Ekonom Tony Prasetiantono, menilai dua opsi kenaikan harga bahan bakar minyak (BBM) yang disodorkan oleh Kementerian Energi dan Sumber Daya Mineral (ESDM) sama beratnya dalam memberikan dampak ke masyarakat. Ia berpendapat masyarakat belum siap menerima kenaikan harga BBM bersubsidi sebesar Rp 1.500 per liter yang diajukan dalam salah satu opsi tersebut.
"Tidak dua-duanya. Alasannya, kalau kenaikan, secara psikologis masyarakat belum siap. Angkanya terlalu besar," ujar Tony ketika dihubungi Kompas.com dari Jakarta, Senin (5/3/2012).
Ia menyebutkan, seharusnya kenaikan harga BBM paling besar Rp 1.000 per liter bukan Rp 1.500 seperti yang tertera di salah satu opsi. Karena, kata dia, inflasi yang disebabkan dengan kenaikan harga minimal Rp 1.500 akan menimbulkan kenaikan inflasi lebih dari 1 persen.
"Ini salah pemerintah karena pemerintah melepas kesempatan menaikkan harga tahun lalu. Seharusnya tahun lalu naik Rp 1.000, tahun ini naik lagi Rp 1.000," tegas Tony.
Jika kenaikan dilakukan secara bertahap seperti itu, maka angka inflasi masih bisa terkendali yakni sekitar 5,5 persen sekarang ini. Jadi, kata dia, dampak psikologis masyarakat akan besar seiring dengan kenaikan harga BBM yang sekarang ini sedang digodok oleh pemerintah.
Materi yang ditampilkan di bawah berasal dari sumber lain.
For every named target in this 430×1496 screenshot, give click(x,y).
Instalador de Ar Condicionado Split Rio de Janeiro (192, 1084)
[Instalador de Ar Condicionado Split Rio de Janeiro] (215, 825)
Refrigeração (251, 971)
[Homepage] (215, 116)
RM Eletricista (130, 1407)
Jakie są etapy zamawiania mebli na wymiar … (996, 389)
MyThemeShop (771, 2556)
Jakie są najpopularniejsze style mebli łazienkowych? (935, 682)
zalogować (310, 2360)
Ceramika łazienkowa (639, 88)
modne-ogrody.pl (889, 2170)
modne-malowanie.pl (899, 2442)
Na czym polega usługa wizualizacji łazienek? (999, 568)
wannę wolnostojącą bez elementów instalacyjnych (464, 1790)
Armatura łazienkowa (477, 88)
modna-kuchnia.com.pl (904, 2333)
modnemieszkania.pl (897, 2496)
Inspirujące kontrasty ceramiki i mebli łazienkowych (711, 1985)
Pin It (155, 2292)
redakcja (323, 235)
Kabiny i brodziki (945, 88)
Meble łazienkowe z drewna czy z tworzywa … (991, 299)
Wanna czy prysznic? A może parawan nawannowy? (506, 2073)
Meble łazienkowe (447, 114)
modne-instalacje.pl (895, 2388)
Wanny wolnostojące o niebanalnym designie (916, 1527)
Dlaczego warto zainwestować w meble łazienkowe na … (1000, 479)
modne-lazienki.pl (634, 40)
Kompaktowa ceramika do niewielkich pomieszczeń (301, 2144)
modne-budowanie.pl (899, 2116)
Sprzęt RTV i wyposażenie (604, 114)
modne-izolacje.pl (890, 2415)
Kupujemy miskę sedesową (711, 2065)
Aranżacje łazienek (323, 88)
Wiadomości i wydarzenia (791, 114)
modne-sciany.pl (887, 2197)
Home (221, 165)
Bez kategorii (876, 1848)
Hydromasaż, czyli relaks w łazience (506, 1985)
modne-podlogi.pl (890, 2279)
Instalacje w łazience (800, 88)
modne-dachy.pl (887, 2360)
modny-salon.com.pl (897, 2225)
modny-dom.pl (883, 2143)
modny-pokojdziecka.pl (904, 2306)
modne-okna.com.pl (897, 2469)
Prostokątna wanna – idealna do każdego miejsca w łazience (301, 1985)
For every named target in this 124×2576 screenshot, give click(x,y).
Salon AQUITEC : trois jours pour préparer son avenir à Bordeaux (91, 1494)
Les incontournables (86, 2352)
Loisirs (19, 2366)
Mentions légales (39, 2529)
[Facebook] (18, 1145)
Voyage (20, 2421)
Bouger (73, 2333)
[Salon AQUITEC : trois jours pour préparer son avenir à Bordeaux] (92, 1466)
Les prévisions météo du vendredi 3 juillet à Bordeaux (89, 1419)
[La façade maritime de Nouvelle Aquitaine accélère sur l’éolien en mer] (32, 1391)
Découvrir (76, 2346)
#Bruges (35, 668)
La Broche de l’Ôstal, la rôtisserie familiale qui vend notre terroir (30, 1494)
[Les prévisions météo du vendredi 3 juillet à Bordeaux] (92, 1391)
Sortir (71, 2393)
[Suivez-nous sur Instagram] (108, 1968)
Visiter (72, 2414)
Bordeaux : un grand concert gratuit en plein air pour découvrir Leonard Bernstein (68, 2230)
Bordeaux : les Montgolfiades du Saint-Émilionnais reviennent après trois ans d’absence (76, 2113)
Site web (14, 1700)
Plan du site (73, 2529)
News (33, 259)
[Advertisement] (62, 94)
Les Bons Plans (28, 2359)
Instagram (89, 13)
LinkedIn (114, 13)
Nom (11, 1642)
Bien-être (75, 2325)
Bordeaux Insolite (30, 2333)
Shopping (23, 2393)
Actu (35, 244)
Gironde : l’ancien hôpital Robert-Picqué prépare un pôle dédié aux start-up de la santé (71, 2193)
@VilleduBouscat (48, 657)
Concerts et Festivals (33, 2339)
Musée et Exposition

Tony berpendapat, masyarakat bisa melakukan demo secara luas dan besar-besaran. "Social cost (biaya sosial) ini yang musti dipertimbangkan pemerintah," pungkas dia.
Untuk diketahui saja, pemerintah dalam hal ini Kementerian ESDM telah mengajukan dua opsi ke Komisi VII DPR RI. Opsi pertama, pemerintah akan menaikkan harga BBM sebesar Rp 1.500 menjadi Rp 6.000 per liternya. Dan, opsi kedua adalah pemerintah memberikan subsidi kepada harga eceran BBM maksimal Rp 2.000 per liternya untuk jenis premium dan solar.